Abbotsbury village is situated in West Dorset, 10 miles north-west of Weymouth. It is known for its swannery, subtropical gardens, Abbey and abbey barn, castle and the nearby Chesil Beach
You walk through the village en route from Chesil Beach to the Dorset Ridgway as part of the Dorset Jurassic Coastal Path and Ridgway Independent walking holiday
Just over a mile outside the village at the top of the limestone hill is a triangular hill fort, Abbotsbury Castle.
In the 11th century King Canute rewarded the services of Orca, his steward, with land in Abbotsbury. There may have already been a religious community in Abbotsbury, and Orca and his wealthy wife Tola built an Abbey. The Abbey dominated life in Abbotsbury for 500 years, becoming a local centre of power, controlling 8 manor houses and villages. During the 14th century the Black Death killed the abbot and many of the villagers. In 1538 Henry VIII dissolved the Monasteries and Abbotsbury Abbey was ruined as a condition of its sale so that its stone could be reused. The Great Barn, which at 272 ft by 31 ft is the largest thatched building in the world, and St Catherine’s Chapel were spared. The 14th century chapel may have served as a beacon for sailors, warning of the nearby Isle of Portland. Both are Scheduled Ancient Monuments.
Until the dissolution, Abbotsbury would have been one of the most important villages in the county.
In 1664, during the Civil War, Cavaliers besieged the Roundheads in the church tower of St Nicholas Church, which still bears the marks of musket fire.
The bird sanctuary at Abbotsbury is over 600 years old, and is located on The Fleet, a natural haven for birds. Chesil Beach protects the Fleet and land behind it from storms, erosion and coastal flooding. There is a large colony of Mute Swans at the sanctuary, which is managed but open to the public. The site is an important nesting and breeding ground for the swans. Abbotsbury Swannery is the only managed colony of nesting mute swans in the world. The colony can number over 600 swans with around 150 pairs. Written records of the swannery’s existence go back to 1393 but it probably existed well before that.
From mid May to late June hundreds of fluffy cygnets hatch from eggs in nests on or near the pathways. Visitors can help hand feed 600 swans at 12.00 noon and 4.00pm daily and photograph cygnets cracking out of their eggs. Abbotsbury Swannery is open all week from 17th March to 4th November, 10.00am to 5.00/6.00pm.

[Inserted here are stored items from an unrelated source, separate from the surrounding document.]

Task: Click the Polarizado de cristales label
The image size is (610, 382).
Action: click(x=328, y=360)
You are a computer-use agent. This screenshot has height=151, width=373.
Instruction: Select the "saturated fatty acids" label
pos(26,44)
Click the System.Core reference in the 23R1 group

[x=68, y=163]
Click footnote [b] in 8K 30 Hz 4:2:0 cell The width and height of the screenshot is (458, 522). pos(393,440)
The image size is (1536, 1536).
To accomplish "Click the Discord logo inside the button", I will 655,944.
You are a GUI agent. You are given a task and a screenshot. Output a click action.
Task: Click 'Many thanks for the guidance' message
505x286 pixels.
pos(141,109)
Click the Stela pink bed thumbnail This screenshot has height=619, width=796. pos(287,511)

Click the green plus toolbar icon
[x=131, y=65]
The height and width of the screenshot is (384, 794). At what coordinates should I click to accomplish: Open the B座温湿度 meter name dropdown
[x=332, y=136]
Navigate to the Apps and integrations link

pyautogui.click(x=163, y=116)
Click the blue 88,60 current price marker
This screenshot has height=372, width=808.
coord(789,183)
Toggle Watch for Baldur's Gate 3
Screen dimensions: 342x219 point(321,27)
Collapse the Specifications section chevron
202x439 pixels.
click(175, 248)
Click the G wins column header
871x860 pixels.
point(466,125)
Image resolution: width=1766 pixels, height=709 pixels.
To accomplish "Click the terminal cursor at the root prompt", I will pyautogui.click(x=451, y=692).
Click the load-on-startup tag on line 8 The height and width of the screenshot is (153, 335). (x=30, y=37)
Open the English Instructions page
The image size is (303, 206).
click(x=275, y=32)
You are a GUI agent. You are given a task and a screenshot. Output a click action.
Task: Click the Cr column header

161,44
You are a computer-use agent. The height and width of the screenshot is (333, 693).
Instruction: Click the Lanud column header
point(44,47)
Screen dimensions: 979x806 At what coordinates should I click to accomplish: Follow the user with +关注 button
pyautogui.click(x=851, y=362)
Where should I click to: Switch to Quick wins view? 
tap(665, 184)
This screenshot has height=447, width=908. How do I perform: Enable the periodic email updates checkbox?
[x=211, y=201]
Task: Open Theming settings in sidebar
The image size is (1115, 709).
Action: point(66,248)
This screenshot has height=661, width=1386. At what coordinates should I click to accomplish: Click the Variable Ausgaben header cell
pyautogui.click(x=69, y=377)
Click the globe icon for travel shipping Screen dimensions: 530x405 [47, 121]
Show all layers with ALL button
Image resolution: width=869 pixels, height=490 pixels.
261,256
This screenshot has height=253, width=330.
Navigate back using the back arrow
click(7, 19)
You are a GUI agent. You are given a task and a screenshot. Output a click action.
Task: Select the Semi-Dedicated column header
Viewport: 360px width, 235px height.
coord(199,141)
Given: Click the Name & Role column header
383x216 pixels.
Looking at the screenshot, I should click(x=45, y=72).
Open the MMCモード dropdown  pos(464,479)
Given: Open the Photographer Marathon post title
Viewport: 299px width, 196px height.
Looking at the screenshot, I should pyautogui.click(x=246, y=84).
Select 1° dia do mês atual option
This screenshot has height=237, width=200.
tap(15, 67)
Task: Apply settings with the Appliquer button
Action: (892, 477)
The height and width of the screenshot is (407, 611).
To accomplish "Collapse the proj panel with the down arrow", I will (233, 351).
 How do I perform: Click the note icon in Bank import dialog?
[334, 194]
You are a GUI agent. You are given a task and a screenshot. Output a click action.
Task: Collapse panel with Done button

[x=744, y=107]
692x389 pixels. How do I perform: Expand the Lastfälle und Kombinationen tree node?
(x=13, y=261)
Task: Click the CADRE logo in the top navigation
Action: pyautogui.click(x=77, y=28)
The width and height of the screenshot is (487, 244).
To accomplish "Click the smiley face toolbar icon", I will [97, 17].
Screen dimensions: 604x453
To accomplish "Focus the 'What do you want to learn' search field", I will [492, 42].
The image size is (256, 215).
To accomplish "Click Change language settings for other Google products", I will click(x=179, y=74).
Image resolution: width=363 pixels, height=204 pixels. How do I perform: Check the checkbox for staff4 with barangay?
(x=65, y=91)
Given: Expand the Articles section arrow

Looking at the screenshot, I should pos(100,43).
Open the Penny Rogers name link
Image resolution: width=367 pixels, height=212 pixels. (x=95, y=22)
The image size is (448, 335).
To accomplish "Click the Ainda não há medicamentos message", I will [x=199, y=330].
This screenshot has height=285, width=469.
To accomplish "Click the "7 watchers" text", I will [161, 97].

The sub-tropical gardens at Abbotsbury were founded in 1765 by the Countess of Ilchester as a kitchen garden for the nearby castle. The gardens have developed into a 20 acre site filled with exotic plants, many of which were newly-discovered species when they were first introduced. There are formal and informal gardens, with woodland walks and walled gardens. In 1990 violent storms damaged many of the rare specimens, which have since been replaced by younger plants. The Garden in Abbotsbury is world famous for its Camellia groves and magnolias and noted for its Rhododendron and Hydrangea collections and the charming Victorian Garden. The gardens are open every day except 22nd December to 1st January inclusive, 10am to 5/6pm or 4pm during the winter.